→ **Task to complete**: If a line below includes the string "computer", copy it.

→ **Material provided**:
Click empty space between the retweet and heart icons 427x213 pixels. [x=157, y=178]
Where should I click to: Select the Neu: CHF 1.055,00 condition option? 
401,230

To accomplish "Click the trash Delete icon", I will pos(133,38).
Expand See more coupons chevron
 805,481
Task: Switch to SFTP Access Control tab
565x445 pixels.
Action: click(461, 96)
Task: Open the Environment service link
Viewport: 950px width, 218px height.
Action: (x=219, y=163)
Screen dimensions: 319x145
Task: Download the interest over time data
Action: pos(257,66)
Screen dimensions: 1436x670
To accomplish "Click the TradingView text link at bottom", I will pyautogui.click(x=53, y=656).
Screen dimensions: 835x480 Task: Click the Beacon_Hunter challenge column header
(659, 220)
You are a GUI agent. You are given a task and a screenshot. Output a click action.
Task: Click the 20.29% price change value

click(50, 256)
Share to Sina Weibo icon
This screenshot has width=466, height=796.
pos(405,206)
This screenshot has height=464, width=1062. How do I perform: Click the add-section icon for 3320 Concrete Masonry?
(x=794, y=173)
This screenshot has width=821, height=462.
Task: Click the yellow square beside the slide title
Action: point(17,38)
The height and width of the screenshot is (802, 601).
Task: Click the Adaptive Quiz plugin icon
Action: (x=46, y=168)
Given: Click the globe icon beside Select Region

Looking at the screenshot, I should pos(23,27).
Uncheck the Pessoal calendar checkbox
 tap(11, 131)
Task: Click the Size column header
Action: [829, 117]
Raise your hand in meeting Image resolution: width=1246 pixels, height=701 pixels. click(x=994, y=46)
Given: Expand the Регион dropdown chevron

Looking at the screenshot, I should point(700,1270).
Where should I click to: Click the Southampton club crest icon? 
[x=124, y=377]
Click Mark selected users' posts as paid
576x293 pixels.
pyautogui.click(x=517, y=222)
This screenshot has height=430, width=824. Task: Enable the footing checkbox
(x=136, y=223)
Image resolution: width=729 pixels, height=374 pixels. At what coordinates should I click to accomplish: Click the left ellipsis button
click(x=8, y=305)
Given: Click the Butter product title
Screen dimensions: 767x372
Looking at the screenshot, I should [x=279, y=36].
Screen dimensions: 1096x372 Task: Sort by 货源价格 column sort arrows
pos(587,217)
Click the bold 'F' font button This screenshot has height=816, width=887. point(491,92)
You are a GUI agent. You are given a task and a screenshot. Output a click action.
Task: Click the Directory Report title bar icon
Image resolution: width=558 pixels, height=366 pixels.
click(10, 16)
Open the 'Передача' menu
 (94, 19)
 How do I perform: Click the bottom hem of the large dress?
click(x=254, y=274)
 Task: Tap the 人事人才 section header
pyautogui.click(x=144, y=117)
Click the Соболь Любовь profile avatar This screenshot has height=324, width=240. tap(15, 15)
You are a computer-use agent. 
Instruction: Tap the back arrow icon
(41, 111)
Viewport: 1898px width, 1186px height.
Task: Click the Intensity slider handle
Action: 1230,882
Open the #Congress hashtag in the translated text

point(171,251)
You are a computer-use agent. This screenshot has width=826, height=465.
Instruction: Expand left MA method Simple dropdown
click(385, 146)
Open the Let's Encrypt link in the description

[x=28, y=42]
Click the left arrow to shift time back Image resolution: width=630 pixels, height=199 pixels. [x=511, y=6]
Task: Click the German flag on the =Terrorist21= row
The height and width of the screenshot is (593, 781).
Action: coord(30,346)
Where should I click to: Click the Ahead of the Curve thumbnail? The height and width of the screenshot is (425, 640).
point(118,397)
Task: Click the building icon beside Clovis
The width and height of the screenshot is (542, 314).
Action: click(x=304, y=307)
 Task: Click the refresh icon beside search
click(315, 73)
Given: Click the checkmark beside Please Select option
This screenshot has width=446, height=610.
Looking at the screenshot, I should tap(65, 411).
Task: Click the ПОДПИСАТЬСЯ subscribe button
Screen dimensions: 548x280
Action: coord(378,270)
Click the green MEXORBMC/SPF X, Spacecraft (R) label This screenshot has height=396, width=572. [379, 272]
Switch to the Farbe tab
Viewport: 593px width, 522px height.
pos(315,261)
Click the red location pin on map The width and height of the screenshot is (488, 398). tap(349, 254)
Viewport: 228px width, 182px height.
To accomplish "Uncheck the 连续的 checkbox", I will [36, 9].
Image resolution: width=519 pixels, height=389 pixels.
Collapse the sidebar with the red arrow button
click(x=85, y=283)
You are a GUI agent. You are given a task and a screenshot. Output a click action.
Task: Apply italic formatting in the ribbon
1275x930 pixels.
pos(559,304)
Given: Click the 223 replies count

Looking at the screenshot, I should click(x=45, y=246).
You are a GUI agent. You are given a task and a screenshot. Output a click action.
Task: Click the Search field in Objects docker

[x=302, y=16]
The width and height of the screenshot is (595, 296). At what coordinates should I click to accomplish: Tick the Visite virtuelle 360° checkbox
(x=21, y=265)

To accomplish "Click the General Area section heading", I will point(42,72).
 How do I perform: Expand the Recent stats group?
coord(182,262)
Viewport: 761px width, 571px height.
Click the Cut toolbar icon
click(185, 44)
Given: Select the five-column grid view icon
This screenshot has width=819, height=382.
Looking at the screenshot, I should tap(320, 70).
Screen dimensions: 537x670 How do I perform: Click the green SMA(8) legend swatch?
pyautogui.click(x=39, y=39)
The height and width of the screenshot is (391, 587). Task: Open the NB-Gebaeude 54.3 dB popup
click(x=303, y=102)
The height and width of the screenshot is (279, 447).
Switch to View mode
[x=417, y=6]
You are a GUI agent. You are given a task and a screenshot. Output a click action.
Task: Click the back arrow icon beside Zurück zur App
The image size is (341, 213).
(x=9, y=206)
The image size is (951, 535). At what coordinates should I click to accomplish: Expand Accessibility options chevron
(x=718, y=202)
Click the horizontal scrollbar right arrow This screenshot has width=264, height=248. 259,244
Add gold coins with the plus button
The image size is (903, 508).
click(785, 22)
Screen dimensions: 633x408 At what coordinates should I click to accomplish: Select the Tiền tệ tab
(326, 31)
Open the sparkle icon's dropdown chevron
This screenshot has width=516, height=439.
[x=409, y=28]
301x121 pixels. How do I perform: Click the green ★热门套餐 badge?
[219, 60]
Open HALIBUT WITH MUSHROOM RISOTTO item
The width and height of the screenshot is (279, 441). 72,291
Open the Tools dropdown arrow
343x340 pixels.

→ **Solution**:
You are a computer-use agent. 
You are a computer-use agent. This screenshot has width=826, height=465.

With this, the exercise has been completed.